Zahid Hussain, a senior economist for the multilateral lending agency's Dhaka office, said the crisis would help Bangladesh benefit from a falling oil price that went down under $100 a barrel from $140 a couple of weeks ago.
The central bank's forex investment is estimated at around $5 billion, Yasin Ali, executive director of BB, told The Daily Star. "There is no risk as the investment has been made cautiously."
“We have already withdrawn investments from a few institutions affected by the US recession,” Ali said. The BB has investments in some institutions such as Wachovia Corp and a few mortgage companies in the US.
The BB also has an investment worth $5 million in Bear Stearns that was purchased by JP Morgan, another central official said, adding that it has no investment in badly-affected Lehman Brothers.
Zahid Hussain of WB said Bangladesh does not need to worry too much about the financial crisis in the US.
“I don't see any major impact on Bangladesh's economy,” Hussain said.
Even he finds some benefits for Bangladesh from the US meltdown.
“Bangladesh is already benefiting from a significant reduction in oil prices."
The price of oil that reached over $140 a barrel, now has come down to around $100 because of sluggish demand in the US, the largest economy in the world.
Bangladesh is saved, at least temporarily, from losses for financing pricey oil, he added.
Hussain rules out any negative impact on Bangladesh's exports as the country sells mainly low-end basic products to the US market. Most of Bangladesh's remittances come from the Middle East countries that are not affected by the US turmoil, he added.
“As far as I know the BB does not invest in risky ventures such as Lehman Brothers. BB invests in zero-risk US government treasury bonds,” Hussain noted.
But he said he was not aware of whether any private commercial bank had invested in any problem-ridden US venture.
Yasin Ali of BB said local commercial banks have no risks of loss as transactions for forward booking are made under strict scrutinisation of the regulator. There is little demand for hedging at the moment as prices of oil and other commodities are falling down, he said.
Although the US economy is sliding, its currency is becoming stronger than the euro and the pound sterling, BB officials said.
The central bank has invested 45 percent of its forex holdings in the US dollar, which was 26 percent a couple of months ago, another BB official said, asking not to be named.
However, the WB economist urged the BB and Bangladesh embassies in different countries to stay vigilant although the current US crisis is not as severe as it was in the 1930s, as so many safeguard measures have been taken to absorb shocks.
The current financial turmoil is rooted in the subprime crisis.
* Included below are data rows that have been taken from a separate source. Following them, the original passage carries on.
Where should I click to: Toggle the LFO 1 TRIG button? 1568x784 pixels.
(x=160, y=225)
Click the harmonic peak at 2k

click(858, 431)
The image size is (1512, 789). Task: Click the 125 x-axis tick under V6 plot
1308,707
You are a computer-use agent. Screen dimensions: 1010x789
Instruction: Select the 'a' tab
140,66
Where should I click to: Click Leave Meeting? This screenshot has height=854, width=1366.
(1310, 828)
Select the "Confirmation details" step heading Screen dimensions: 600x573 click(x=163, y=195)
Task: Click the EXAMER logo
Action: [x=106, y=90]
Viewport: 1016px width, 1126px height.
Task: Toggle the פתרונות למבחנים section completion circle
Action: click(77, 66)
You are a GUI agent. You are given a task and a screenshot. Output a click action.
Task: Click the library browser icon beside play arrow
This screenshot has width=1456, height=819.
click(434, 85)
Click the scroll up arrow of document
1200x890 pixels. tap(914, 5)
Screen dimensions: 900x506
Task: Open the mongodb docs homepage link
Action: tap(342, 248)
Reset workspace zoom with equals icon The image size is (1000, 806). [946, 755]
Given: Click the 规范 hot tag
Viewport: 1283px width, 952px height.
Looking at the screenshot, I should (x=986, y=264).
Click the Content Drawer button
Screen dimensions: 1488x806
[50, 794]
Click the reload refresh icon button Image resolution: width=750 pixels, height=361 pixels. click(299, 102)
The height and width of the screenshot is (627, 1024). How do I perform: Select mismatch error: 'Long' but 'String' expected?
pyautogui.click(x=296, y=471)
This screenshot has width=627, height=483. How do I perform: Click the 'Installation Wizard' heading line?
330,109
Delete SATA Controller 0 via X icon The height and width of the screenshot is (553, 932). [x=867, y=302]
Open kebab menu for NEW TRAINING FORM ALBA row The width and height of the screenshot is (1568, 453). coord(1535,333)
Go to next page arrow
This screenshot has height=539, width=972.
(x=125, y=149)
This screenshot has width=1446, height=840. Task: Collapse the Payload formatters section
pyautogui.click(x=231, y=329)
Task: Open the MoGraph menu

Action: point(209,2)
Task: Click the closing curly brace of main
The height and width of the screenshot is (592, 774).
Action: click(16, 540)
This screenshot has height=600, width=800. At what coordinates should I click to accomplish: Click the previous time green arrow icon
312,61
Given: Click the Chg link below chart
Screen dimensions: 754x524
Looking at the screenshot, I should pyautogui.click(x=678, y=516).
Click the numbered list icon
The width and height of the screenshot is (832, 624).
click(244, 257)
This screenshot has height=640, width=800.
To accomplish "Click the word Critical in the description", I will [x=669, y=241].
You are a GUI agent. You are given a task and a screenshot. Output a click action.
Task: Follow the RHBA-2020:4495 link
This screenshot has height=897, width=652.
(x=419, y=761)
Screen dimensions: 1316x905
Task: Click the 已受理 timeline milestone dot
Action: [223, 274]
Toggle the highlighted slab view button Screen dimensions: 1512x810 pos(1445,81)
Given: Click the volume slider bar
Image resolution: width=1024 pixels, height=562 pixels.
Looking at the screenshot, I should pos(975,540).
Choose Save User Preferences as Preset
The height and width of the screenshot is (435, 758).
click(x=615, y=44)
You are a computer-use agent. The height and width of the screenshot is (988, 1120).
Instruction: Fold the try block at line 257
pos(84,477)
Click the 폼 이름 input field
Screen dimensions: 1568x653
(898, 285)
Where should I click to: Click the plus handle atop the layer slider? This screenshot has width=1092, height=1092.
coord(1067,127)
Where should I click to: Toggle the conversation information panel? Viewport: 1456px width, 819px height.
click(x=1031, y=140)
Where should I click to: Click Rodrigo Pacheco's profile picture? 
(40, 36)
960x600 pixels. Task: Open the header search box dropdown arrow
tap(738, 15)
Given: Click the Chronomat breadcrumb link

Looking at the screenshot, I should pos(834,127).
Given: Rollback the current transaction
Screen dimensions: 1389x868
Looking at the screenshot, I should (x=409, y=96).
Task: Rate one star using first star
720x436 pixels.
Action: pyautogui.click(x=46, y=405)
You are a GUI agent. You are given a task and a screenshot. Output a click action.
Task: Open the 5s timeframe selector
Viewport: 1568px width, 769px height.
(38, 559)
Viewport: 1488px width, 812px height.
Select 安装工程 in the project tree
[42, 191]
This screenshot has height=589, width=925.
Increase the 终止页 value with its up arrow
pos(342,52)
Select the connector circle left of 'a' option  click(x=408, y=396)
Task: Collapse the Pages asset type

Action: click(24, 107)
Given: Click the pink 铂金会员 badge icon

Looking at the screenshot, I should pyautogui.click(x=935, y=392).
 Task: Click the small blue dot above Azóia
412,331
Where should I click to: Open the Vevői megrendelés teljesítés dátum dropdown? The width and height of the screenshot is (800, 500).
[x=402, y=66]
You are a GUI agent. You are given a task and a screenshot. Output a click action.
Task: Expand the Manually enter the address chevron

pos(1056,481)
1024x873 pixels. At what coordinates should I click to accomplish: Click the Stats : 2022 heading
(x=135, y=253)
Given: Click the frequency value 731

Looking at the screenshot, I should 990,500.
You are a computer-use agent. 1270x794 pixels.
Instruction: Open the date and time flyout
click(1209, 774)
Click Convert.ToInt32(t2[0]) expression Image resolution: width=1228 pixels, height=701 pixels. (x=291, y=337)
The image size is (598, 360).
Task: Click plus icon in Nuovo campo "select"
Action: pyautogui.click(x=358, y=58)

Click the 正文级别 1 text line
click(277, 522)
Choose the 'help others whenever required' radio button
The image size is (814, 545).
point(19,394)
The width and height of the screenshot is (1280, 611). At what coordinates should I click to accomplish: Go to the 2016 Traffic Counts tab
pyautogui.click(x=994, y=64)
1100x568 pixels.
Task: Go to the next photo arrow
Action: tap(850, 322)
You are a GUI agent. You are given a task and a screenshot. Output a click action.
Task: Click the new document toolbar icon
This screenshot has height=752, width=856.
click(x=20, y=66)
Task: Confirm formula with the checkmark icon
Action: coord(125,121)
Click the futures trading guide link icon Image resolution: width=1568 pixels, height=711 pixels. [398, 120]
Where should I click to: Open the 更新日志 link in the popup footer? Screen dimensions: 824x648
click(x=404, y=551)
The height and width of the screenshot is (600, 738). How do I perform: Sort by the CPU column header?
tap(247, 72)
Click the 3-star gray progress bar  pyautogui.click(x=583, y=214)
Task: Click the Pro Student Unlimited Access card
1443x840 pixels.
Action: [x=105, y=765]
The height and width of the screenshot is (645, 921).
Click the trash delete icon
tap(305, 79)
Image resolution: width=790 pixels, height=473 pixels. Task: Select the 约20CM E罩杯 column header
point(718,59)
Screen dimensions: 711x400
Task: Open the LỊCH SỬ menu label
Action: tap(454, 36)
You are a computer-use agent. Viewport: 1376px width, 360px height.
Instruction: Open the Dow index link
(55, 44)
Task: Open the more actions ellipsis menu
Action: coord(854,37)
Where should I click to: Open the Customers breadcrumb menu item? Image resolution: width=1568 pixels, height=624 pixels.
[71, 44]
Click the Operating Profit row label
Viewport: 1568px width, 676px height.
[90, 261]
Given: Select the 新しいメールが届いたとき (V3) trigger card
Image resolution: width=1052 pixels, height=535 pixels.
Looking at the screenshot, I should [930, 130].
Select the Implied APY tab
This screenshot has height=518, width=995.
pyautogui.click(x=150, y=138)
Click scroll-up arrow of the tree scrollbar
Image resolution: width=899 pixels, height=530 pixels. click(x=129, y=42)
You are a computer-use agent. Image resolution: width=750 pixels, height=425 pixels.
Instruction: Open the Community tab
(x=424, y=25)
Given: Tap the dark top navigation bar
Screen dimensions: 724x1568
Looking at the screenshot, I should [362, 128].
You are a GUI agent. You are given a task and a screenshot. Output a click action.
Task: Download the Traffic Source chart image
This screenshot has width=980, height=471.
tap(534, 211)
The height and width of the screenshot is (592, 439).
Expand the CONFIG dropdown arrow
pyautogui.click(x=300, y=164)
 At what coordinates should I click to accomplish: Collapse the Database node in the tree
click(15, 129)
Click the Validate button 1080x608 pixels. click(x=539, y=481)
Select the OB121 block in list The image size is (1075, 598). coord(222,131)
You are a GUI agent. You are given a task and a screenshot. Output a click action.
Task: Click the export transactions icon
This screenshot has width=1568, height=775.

During boom years, mortgage brokers enticed by the lure of big commissions, talked buyers with poor credit into accepting housing mortgages with little or no down payment and without credit checks.
Banks and financial institutions often repackaged debts with other high-risk debts and sold them to worldwide investors creating financial instruments called CDOs or collateralised debt obligations. The serious subprime mortgage crisis began in June 2007 when two Bear Stearns hedge funds collapsed.
The Federal Reserve Bank and European Central Bank have already pumped $100 billion in liquidity into the system that calmed the market for a short period.